En avançant leur verdict pour couronner le roman de Jean Echenoz, Je m'en vais, les jurés du Prix Goncourt privaient leurs collègues du Femina du plaisir de récompenser une œuvre subtile, publiée par une (relativement) petite maison d'édition qui pratique une ligne politique et esthétique cohérente. Ce travail a été reconnu à plusieurs reprises: le Goncourt attribué à Marguerite Duras pour L'Amant, puis à Jean Rouaud pour son premier roman, Les Champs d'honneur, et surtout les Prix Nobel de littérature donnés à Beckett et à Claude Simon. N'empêche que la maison, fondée pendant la Résistance, est souvent restée en marge des célébrations de novembre. On pouvait donc craindre que le coup de force des Goncourt ne prive de leurs chances d'autres auteurs maison. Il n'en est heureusement rien, puisque le Prix Médicis a été remis hier à Christian Oster pour Mon Grand Appartement, septième roman d'un auteur discret mais fidèle à une manière drôle, mélancolique et virtuose, sans que jamais cette habileté ne pousse l'humour vers la dérision ou le cynisme.

La trame des romans de Christian Oster est généralement assez mince, un enchaînement de hasards nécessaires qui amènent un héros démuni vers l'accomplissement probable de sa quête: retrouver un être aimé, réel ou fantasmatique. Aux journalistes de France Inter qui le poussaient à résumer son livre, l'auteur répondait sobrement: «Un homme tombe amoureux d'une femme enceinte au neuvième mois.» Si l'énoncé est exact, il est aussi réducteur. Le narrateur se présente d'emblée avec une égale concision: «Je m'appelle Gavarine et je voudrais dire quelque chose.» Il va mettre ce désir en œuvre sur 250 pages de pur plaisir verbal et d'émotion, tenue à distance mais bien perceptible.
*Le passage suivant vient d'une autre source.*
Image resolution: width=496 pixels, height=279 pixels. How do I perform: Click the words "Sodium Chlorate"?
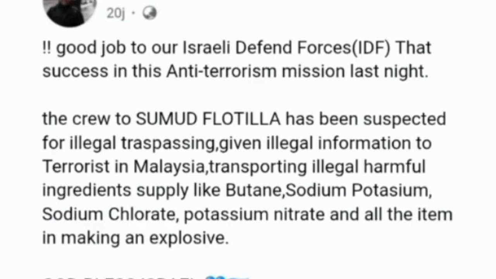tap(108, 214)
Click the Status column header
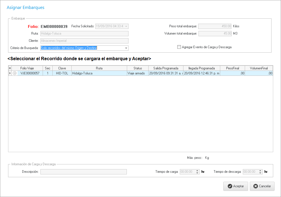This screenshot has height=197, width=281. 138,68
Dès les premières lignes, son dénuement est manifeste: Gavarine a tout perdu – son emploi, les clefs de son grand appartement, l'amie qu'il y logeait et surtout la grosse serviette dont le poids assurait une assise à cet être à l'identité incertaine. S'il est ennuyé par toutes ces défections, il les considère cependant comme inscrites dans l'ordre des choses. Depuis longtemps, Gavarine s'est habitué à attendre la catastrophe, il se sent en conséquence soulagé quand elle survient. Il n'entreprendra rien pour récupérer son logement, abritant dans un hôtel médiocre une totale absence de projet. Son répondeur, interrogé à distance, le met en relation avec d'anciennes amours qui lui fixent rendez-vous à la piscine. Le récit des achats, des préparatifs, des déboires de Gavarine se débattant avec les cabines, les lunettes, le maillot, bref, la vie quotidienne, sont un petit chefd'œuvre d'humour à la Buster Keaton.

Il ne renouera pas avec son ancienne amie. Il a mieux à faire que de raviver une vieille flamme. Devant lui, dans les eaux amniotiques de la piscine, un ventre archétypal le fascine, celui d'une femme qui prend son bain avec volupté. Visiblement, elle attend un enfant. Ça tombe bien, Gavarine aussi, mais depuis plus longtemps. Il ne lui manquait que la mère. L'ayant identifiée, il va se résoudre à déployer une certaine activité, attachant ses pas à ceux de la jeune femme qui s'en va accoucher chez son frère d'un bébé dont le père n'a pas voulu.

Ici, le récit emprunte les couleurs du conte de fées. Admis comme substitut du géniteur absent, le néo-SDF doit tout apprendre sur les choses humaines en très peu de temps: tenir la main d'une parturiente qu'il ne connaît que d'hier, acheter des accessoires spécialisés à la pharmacie, conduire une voiture, guider des touristes dans un gouffre pour dépanner un beau-frère d'occasion. A la fin du roman, cet angoissé abandonnique de Gavarine aura largement compensé les pertes initiales puisqu'il aura gagné un enfant et peut-être la femme qui va avec, un petit boulot et une forme pragmati que et chaleureuse de la solidarité.

Christian Oster se reconnaît une parenté avec d'autres écrivains de Minuit, particulièrement Jean Echenoz et Jean-Philippe Toussaint. Il partage avec eux le goût pour une rhétorique raffinée, jouant sur le décalage entre les imparfaits du subjonctif et le langage parlé, un humour teinté de mélancolie et une vision de l'homme plutôt réconfortante, à l'écart de la lutte pour la réussite et le pouvoir, prêt à tout abandonner pour une quête amoureuse aléatoire mais absolue.